Creating SSL Certificates for AMP in versions 7.2.4 and greater
This document describes creating a self-signed SSL certificate for AirWave versions 7.2.4 and greater
The easiest solution is to create another self-signed certificate for the server. Here are the steps for creating a self-signed certificate for example.airwave.com:
# sed s/"localhost.localdomain"/"example.airwave.com"/ /root/svn/mercury/lib/conf/openssl.cnf > /tmp/openssl.cnf
# /usr/bin/openssl req -new -key /etc/httpd/conf/ssl.key/server.key -x509 -days 1827 -out /etc/httpd/conf/ssl.crt/server.crt -config /tmp/openssl.cnf 2> /dev/null
# cat /etc/httpd/conf/ssl.crt/server.crt /etc/httpd/conf/ssl.key/server.key > /etc/httpd/conf/ssl.pem
# service httpd restart
# service pound restart
A better solution is to get a certificate from a real Certificate Authority. That would get rid of those annoying "this certificate was issued by a company you have not chosen to trust" errors, and it would make the server a little bit more secure. The process for doing that is described in an article called "How to install your own cert on AMP".

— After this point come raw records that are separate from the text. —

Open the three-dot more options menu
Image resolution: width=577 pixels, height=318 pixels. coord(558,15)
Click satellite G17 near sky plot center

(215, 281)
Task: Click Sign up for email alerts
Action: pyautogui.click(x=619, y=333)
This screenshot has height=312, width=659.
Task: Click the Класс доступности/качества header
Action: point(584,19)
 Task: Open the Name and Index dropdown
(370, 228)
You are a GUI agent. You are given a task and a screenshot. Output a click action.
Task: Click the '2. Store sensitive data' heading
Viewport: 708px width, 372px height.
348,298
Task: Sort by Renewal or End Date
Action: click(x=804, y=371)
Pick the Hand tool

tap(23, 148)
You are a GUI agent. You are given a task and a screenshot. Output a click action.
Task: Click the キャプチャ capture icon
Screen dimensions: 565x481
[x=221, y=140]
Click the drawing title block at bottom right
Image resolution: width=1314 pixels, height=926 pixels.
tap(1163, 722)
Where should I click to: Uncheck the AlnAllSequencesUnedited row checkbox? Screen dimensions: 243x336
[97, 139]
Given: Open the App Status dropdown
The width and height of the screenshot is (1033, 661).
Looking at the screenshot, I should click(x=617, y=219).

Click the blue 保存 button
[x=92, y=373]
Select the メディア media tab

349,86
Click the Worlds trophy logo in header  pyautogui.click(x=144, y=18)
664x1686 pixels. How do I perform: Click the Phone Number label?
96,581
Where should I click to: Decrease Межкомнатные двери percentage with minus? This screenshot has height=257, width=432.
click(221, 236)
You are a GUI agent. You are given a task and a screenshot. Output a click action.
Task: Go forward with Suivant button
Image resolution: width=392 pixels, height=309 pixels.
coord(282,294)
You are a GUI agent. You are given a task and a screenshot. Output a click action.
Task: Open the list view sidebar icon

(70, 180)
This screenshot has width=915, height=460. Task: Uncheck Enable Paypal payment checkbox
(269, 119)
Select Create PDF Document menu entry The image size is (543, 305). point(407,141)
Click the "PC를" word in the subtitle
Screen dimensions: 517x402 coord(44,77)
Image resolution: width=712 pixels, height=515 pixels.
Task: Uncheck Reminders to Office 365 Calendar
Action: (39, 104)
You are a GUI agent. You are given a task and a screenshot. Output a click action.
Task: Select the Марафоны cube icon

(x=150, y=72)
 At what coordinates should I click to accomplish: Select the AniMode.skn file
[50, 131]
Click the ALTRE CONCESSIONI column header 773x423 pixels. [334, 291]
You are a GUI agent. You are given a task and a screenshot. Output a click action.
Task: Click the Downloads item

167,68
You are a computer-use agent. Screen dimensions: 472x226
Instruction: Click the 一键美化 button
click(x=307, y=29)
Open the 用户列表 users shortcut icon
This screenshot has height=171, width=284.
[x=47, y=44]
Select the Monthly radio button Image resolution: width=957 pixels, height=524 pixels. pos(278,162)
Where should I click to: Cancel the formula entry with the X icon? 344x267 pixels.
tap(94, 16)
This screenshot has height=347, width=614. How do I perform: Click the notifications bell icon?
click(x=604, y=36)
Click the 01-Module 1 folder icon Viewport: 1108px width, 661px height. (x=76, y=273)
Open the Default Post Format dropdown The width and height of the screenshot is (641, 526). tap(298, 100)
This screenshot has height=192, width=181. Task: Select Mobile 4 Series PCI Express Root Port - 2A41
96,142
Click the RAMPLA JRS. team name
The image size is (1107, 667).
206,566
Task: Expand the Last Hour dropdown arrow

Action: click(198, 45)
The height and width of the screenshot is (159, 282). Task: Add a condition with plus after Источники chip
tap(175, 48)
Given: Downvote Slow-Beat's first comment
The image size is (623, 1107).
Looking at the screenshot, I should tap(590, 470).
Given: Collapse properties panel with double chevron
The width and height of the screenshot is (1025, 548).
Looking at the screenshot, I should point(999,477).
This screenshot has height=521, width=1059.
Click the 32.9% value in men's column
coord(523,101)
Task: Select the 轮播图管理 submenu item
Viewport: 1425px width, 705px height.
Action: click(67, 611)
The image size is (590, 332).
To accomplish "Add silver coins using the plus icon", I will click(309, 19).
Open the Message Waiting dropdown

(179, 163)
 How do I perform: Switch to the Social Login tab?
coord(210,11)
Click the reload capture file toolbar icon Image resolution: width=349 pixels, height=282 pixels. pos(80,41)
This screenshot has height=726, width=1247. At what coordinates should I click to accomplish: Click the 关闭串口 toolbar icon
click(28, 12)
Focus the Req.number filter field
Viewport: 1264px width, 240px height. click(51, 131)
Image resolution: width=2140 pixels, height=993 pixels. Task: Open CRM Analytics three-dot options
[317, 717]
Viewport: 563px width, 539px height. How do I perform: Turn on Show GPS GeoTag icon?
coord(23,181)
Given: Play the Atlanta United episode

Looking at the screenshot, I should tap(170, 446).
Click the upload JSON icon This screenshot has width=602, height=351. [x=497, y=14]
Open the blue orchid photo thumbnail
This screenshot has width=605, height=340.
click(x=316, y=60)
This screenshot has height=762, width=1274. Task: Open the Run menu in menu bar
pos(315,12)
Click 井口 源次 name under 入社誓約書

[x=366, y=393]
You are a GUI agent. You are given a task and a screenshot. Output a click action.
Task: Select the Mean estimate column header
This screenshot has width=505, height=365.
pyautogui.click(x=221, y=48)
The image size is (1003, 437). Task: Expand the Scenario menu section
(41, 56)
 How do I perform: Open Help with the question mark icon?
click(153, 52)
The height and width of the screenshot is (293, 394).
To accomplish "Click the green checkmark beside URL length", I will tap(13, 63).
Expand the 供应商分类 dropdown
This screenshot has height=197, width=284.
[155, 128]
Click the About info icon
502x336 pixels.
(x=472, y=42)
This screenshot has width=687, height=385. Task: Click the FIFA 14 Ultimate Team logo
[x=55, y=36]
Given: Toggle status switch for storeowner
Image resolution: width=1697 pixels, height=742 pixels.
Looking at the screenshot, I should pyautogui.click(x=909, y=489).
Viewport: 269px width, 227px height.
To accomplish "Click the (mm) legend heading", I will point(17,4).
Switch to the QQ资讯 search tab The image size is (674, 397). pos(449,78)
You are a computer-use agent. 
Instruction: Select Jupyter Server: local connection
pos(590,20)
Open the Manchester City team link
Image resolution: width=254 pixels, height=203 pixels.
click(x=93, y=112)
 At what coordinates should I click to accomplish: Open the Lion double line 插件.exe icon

Also we have seen issues with 2048 bit certificates. After applying the certificate the Pound did not restart (error on line 15, the Cert line ).
So the reason may be that the generated CA certificate would be in binary format (rather than base64) and it fails to install.
If the CA sent a certificate in binary format, We could save it to a windows machine and open it with the windows cert viewer then export it as a base64 cert, then reinstall it on the AMP.